Well, on a production side it helped, and also didn’t help, in that we were shooting during a period of time of the year where we had less nighttime, so it was always racing. We probably lost an hour and a half (every day) of what we could have gotten if we were shooting during the wintertime. It also helped, because we got locations and we could shoot places where obviously you would never be able to shoot for a smaller budget because there’s traffic, and things happening, and people working. From an actor point of view, just chemically, it was very interesting. It affected the entire character and the experience. You get into a different state of mind. There were moments, three-quarters of the way through, where I remember desperately not wanting the sun to come up, not only as a producer on the movie but really as the character, kind of getting sad as I knew daytime would arrive.

Rene Russo is so great in this film. The scenes between you two, of just one feeding off of the other in every way imaginable, were great.
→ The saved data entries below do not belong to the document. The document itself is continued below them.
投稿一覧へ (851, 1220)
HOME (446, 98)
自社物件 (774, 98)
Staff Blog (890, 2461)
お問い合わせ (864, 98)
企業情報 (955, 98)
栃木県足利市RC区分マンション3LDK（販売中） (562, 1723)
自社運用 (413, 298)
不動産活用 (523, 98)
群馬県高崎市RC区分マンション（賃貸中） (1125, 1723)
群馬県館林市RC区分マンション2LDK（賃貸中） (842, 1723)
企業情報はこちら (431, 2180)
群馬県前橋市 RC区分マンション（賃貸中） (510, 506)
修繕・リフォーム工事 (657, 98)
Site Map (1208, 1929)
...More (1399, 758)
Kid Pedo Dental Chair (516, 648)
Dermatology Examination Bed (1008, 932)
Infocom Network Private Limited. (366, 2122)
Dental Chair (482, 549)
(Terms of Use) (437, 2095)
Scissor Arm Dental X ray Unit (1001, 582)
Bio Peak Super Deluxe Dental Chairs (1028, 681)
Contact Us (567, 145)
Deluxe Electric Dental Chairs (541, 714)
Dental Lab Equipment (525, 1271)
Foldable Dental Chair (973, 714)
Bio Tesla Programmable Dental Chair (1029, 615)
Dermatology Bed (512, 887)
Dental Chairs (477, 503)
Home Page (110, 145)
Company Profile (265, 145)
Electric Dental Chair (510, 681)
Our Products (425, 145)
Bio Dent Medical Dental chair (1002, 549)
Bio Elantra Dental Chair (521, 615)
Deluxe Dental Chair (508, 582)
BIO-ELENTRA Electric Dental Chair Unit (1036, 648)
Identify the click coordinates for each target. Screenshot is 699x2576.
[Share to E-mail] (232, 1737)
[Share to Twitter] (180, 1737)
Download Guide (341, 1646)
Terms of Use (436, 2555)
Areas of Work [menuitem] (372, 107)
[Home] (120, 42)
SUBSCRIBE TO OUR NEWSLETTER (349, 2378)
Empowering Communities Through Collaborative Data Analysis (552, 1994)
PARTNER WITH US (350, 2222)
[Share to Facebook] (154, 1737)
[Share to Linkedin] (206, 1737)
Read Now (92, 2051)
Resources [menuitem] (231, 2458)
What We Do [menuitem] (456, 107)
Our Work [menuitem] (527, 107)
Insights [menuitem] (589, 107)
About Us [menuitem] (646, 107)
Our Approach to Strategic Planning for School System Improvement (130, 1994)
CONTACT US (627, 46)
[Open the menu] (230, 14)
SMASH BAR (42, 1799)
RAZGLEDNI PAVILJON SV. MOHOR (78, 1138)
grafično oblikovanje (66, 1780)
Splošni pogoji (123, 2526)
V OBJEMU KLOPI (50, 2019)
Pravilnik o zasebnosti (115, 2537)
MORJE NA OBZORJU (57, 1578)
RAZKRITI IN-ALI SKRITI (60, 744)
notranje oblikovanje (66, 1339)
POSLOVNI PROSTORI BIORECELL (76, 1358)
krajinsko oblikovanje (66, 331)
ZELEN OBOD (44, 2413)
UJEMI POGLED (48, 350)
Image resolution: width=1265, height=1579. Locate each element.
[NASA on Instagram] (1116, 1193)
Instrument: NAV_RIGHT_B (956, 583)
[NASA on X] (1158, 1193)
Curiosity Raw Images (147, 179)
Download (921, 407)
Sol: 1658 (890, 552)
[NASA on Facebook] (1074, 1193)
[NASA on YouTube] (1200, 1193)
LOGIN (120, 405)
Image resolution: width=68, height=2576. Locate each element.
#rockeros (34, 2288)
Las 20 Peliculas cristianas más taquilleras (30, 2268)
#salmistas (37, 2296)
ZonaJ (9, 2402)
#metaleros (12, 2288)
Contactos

Well, I also credit the script. Oftentimes it seemed as if I had been given this 50-caliber machine gun of dialogue and she’d been given a spoon. But she somehow intimidated me throughout the whole thing, and did as an actor, and made it a lot harder than I expected in terms of getting away with what Lou gets away with. And that’s a testament to her. She’s a real artist. She doesn’t compromise. She loves to play, she loves to fuck with you, and that’s my favorite kind of actor. When you have a much smaller wand, it’s pretty impressive what she does. I mean, Dan tied her hands behind her back in these scenes. Nina is desperate and doesn’t even say as much or have as much information as Lou does, and is struggling. And Rene imbues her with so much more than the word. The word is pretty fucking great.

This is one in a line of recent films that you’ve made that have really been impressive, darker movies. Is this what you’re drawn to?

I’m looking for wonderful characters and to be in a relationship with my director where I can try and kill it for him, to be totally honest. You might say the movies are dark, but I also have relationships with all of the directors I’ve worked with in the past four or five years that are really intimate. I love them. I count Denis Villeneuve, Antoine Fuqua, Dan Gilroy and now a couple of other directors I’ve worked with as friends, and that’s a wonderful feeling. We work really hard to make a good movie and create a great character, and that’s all I’m really looking for, something that just excites me. I go to work and I can’t wait to say the words, or do the thing, or whatever it might be.

Was it hard to stop with such a great script like this, to let it go?

Yes. But I really believe Dan should make it into a play. The dialogue is so amazing in the script; I memorized it like a play. There were logistical issues, too, with the shoot, and I knew that preparation was everything. Production would could come to me and say, “Oh shit, we lost this location. We’re going to have to go shoot here. Are you ready?” And I’d have to be ready to do (a scene) in two takes because we only had a half an hour on the location because we could only afford that. And so I knew (the script) like that, and I fell in love with the speeches. They’re still in my mind. I can still recite pretty much all of them. It was sad when we’d finish (a scene) and I’d say, “Oh, that was the last time I’ll ever say that,” because I had spent months with those words.